857 pages, Figs, tabs
The Pantanal, the floodplain of the Upper Paraguay River and its tributaries, is the largest contiguous wetland in the world. It harbors a great diversity of organisms and it is an ark for large populations of species that are rare in the Americas. The Pantanal fulfills a large range of ecosystem services that are essential for humanity. Due to the wet-and-dry climate of this seasonal floodplain system, plants, animals, and local human populations show an impressive range of adaptations to flood, drought, and even fire.
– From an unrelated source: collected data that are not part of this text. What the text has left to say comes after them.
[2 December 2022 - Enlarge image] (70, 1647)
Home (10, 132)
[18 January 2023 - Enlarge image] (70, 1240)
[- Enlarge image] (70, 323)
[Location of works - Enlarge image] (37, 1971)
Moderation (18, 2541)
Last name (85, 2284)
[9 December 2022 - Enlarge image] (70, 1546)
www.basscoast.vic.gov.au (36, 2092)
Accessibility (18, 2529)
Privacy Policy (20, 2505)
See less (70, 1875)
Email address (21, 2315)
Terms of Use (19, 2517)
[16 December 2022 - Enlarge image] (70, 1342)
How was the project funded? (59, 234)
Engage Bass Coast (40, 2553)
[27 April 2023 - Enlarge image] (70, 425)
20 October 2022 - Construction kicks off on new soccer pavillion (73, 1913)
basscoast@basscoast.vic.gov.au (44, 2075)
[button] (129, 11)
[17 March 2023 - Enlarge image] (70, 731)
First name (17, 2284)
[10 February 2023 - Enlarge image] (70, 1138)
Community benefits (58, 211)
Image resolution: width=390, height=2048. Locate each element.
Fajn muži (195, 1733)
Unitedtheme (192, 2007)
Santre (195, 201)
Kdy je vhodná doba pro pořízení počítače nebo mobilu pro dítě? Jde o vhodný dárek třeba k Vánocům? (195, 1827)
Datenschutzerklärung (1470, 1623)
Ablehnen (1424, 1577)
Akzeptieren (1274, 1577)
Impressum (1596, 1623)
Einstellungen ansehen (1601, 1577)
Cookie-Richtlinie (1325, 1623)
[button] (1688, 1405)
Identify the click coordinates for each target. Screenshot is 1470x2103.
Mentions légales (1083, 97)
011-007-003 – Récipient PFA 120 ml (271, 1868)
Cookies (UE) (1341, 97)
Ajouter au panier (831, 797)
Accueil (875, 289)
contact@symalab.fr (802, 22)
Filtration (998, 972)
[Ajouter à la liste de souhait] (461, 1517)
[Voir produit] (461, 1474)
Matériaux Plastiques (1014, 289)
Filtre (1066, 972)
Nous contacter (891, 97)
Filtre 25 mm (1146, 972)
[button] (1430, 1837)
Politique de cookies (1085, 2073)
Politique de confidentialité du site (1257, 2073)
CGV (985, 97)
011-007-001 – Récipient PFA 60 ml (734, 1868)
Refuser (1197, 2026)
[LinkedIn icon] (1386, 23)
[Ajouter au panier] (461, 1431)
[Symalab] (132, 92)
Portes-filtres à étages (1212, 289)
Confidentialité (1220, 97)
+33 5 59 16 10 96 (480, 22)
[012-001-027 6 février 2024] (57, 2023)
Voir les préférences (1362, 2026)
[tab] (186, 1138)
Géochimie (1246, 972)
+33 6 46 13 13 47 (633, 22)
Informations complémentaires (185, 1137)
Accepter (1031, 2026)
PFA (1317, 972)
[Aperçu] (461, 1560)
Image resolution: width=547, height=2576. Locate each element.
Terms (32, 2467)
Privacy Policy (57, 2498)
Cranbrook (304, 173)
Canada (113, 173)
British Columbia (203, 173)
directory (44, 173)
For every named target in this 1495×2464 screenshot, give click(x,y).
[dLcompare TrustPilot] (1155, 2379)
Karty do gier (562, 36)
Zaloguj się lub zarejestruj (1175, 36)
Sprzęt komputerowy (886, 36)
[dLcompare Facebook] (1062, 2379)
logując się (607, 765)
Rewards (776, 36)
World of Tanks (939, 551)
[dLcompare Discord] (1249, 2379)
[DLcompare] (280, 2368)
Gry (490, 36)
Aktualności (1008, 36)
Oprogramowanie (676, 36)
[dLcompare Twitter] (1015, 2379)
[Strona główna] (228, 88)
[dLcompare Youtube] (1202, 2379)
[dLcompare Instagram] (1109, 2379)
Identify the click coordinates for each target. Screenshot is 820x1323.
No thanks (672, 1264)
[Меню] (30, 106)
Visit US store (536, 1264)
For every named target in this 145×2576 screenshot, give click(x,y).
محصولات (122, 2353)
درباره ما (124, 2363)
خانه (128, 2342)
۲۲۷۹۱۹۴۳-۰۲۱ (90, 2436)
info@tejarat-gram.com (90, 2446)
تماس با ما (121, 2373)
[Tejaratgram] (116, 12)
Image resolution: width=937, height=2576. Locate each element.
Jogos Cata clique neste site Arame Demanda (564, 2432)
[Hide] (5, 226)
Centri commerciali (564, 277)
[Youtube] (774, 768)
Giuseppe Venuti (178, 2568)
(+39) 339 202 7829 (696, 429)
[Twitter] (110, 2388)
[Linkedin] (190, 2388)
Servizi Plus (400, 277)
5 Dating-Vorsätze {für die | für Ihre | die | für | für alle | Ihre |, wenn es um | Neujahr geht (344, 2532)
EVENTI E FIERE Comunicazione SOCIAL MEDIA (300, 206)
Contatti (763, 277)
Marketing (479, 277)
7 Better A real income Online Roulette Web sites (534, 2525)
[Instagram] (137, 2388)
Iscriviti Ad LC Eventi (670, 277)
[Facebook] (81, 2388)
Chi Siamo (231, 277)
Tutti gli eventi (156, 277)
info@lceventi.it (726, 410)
This book summarizes the recent developments in wetland research in the Pantanal. The contents of 31 chapters range from a biogeographical and physical-chemical habitat typology to the ecology and biodiversity of flora and fauna, and further to a detailed analysis of man-environment relationships including fishery, cattle ranching, and land use by traditional and modern communities, which are interpreted under an integrating scientific concept, the Flood Pulse Concept. Importantly, it offers recommendations for sustainable management and future projects in science and development of the Pantanal. The 68 contributors have both profound scientific knowledge of the area from many years of research in the Pantanal and practical experience in application of scientific results in education, politics and management. This book provides a solid scientific basis for wetland ecologists, foresters, environmentalists, and wetland managers. It is also an excellent textbook for students working in the Pantanal and similar wetland types in other regions.